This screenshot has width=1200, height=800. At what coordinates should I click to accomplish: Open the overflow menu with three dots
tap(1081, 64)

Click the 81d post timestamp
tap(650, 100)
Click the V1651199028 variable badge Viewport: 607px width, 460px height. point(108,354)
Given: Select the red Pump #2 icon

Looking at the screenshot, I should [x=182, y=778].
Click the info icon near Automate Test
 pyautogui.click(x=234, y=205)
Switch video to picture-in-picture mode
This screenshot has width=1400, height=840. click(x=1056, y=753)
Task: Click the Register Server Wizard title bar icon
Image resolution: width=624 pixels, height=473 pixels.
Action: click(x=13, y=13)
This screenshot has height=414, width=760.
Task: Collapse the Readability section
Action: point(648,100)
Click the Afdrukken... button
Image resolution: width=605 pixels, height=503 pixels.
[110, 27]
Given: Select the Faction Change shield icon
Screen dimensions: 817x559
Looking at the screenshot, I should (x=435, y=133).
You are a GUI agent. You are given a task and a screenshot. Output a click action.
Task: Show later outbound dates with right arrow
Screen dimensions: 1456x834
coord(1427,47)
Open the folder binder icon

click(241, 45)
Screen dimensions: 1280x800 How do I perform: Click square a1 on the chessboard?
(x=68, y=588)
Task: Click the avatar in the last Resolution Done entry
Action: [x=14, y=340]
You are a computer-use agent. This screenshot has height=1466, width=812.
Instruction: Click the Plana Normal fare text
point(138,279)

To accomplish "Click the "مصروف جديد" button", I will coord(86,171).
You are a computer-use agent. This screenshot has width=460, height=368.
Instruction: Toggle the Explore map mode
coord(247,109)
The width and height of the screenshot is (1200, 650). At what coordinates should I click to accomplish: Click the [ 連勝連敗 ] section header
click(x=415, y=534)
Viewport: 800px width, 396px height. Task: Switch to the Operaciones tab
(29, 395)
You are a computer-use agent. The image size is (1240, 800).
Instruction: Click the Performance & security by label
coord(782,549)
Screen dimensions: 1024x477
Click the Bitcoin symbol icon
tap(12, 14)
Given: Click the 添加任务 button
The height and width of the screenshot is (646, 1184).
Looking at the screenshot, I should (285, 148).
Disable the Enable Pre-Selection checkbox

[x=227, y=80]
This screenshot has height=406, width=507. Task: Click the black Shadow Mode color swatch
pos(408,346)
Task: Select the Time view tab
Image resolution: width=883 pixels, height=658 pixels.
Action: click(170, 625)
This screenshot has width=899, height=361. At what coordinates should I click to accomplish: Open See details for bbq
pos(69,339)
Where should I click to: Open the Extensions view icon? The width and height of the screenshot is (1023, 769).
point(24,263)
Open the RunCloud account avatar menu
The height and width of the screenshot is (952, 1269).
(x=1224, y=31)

**WORK INSTRUCTION:** Each line of the listing that includes the word "button" should be copied out.

**THE COMPLETED TASK:**
Click the Afdrukken... button
To accomplish "Click the "مصروف جديد" button", I will coord(86,171).
Given: Click the 添加任务 button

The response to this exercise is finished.